▸ **Problem to work on**: From the line that contains "You are a computer-use agent. Image" to the last line of the data, every line is to be transcribed exactly; no other line is to be included.

▸ **Material for this task**:
☆ ☆ ☆ ☆ ☆ ☆ ☆

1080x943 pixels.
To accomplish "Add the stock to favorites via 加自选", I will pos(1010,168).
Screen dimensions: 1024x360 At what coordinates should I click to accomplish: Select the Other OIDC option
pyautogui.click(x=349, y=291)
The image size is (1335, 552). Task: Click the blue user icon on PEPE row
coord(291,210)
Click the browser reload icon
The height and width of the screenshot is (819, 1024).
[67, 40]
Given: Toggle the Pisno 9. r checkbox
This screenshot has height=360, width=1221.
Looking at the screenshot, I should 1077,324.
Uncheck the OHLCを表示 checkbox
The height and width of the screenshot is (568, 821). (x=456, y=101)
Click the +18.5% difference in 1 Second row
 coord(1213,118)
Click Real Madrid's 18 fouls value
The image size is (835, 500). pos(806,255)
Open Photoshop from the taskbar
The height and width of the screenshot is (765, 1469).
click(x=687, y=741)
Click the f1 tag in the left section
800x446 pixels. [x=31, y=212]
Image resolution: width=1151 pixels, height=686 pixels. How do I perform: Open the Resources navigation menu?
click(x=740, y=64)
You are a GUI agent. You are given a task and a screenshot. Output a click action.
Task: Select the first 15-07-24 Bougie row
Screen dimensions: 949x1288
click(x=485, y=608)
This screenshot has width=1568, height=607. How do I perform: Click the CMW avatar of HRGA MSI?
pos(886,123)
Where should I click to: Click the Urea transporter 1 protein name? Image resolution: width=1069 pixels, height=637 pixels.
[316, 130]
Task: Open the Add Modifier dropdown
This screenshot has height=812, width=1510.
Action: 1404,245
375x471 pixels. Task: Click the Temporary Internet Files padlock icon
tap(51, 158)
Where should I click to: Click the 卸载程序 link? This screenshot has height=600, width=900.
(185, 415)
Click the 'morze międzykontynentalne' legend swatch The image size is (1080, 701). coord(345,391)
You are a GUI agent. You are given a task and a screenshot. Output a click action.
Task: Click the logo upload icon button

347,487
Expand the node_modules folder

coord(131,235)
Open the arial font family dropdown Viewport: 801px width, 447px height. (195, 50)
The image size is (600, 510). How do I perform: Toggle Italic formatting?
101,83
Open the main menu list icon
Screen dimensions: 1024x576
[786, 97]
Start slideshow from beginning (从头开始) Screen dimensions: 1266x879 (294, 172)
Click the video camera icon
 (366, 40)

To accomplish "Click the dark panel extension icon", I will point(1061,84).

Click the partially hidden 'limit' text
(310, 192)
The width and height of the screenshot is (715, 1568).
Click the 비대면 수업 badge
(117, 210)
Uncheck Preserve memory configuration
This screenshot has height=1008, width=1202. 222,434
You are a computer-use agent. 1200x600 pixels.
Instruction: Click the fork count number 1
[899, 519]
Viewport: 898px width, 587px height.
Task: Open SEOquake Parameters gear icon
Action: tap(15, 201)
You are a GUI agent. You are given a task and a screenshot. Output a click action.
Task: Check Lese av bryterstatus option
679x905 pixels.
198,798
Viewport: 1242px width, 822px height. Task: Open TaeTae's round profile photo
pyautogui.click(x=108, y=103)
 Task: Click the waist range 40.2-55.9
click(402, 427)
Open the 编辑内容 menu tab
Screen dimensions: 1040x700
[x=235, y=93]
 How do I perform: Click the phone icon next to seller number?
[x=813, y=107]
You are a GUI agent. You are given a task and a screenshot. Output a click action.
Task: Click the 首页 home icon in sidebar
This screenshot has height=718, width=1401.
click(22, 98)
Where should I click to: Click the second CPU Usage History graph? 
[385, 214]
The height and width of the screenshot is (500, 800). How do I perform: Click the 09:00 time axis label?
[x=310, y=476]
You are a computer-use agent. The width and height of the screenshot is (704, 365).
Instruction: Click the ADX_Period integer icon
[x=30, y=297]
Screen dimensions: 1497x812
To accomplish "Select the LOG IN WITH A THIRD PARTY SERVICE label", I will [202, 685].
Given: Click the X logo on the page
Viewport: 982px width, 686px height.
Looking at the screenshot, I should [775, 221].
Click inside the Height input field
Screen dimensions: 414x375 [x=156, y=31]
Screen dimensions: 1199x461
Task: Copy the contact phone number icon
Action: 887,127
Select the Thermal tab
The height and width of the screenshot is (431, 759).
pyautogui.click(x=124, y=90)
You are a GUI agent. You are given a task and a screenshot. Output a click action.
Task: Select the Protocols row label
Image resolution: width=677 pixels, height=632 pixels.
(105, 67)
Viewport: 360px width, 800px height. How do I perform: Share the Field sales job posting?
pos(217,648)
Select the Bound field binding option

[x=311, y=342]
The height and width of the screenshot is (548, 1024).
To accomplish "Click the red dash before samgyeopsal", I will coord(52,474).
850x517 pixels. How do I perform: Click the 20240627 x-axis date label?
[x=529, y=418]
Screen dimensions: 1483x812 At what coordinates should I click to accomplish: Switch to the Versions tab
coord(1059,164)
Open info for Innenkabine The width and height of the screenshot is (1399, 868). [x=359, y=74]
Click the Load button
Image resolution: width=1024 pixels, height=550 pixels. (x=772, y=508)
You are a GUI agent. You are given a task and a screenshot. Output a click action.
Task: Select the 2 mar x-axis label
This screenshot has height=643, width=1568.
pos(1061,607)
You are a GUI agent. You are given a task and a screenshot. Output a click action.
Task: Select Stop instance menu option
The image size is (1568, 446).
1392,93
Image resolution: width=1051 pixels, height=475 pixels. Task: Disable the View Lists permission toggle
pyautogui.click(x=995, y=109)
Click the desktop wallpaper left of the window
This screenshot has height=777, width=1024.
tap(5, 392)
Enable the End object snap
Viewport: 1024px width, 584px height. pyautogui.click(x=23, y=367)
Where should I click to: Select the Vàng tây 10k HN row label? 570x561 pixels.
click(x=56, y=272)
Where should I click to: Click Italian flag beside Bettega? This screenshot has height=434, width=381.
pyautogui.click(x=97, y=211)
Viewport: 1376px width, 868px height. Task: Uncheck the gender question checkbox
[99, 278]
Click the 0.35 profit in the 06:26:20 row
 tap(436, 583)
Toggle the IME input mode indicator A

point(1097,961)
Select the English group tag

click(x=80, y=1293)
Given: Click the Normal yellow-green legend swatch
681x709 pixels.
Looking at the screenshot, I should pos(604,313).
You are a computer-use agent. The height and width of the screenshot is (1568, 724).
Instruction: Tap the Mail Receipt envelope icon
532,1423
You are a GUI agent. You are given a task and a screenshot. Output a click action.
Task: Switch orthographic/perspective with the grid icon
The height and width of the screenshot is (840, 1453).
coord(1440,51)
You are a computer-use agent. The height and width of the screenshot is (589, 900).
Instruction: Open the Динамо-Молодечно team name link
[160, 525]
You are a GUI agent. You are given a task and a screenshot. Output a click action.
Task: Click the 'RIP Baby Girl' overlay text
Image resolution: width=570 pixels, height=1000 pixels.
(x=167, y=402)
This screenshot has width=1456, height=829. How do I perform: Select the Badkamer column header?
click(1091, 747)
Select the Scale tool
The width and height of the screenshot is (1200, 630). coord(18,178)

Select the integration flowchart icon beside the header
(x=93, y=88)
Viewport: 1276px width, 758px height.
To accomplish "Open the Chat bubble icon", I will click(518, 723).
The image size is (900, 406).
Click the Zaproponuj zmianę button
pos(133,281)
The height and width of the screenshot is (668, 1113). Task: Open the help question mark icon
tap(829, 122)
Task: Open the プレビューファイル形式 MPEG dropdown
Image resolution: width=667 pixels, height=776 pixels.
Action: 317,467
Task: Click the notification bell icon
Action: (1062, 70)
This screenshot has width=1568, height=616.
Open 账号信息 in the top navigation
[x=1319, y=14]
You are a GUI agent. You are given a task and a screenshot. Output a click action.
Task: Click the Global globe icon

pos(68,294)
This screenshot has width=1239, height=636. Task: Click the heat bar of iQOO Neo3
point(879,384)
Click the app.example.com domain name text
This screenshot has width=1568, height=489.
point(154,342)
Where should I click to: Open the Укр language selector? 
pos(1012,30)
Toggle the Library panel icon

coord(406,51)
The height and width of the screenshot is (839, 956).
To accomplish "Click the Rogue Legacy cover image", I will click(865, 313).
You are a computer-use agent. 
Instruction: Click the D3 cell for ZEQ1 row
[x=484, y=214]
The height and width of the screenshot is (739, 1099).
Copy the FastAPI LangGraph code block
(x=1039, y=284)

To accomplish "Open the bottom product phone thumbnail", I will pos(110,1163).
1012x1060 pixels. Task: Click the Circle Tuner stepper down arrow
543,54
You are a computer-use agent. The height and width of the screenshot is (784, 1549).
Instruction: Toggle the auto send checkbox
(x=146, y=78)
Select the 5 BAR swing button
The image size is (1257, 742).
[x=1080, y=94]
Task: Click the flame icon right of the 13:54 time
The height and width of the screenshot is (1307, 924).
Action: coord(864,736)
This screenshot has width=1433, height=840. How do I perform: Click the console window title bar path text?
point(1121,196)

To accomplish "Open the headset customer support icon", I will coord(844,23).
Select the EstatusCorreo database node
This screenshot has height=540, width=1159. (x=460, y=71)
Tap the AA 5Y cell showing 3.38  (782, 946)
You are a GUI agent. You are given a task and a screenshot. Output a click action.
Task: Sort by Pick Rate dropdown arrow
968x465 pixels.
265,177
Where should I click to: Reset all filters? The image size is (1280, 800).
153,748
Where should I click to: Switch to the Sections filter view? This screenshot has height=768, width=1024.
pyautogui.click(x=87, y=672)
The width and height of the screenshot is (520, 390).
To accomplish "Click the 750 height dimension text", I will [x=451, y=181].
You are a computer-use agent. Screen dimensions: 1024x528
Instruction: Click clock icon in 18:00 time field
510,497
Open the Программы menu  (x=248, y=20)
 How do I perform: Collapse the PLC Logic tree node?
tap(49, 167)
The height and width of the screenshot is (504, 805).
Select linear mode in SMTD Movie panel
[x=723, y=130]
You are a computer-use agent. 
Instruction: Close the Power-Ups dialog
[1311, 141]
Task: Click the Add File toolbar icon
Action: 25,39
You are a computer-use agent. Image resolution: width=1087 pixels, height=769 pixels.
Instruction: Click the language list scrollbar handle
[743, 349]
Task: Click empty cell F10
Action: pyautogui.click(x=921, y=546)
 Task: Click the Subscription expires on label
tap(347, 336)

☆ ☆ ☆ ☆ ☆ ☆ ☆

▸ **Written response**:
You are a computer-use agent. Image resolution: width=1087 pixels, height=769 pixels.
Instruction: Click the language list scrollbar handle
[743, 349]
Task: Click empty cell F10
Action: pyautogui.click(x=921, y=546)
 Task: Click the Subscription expires on label
tap(347, 336)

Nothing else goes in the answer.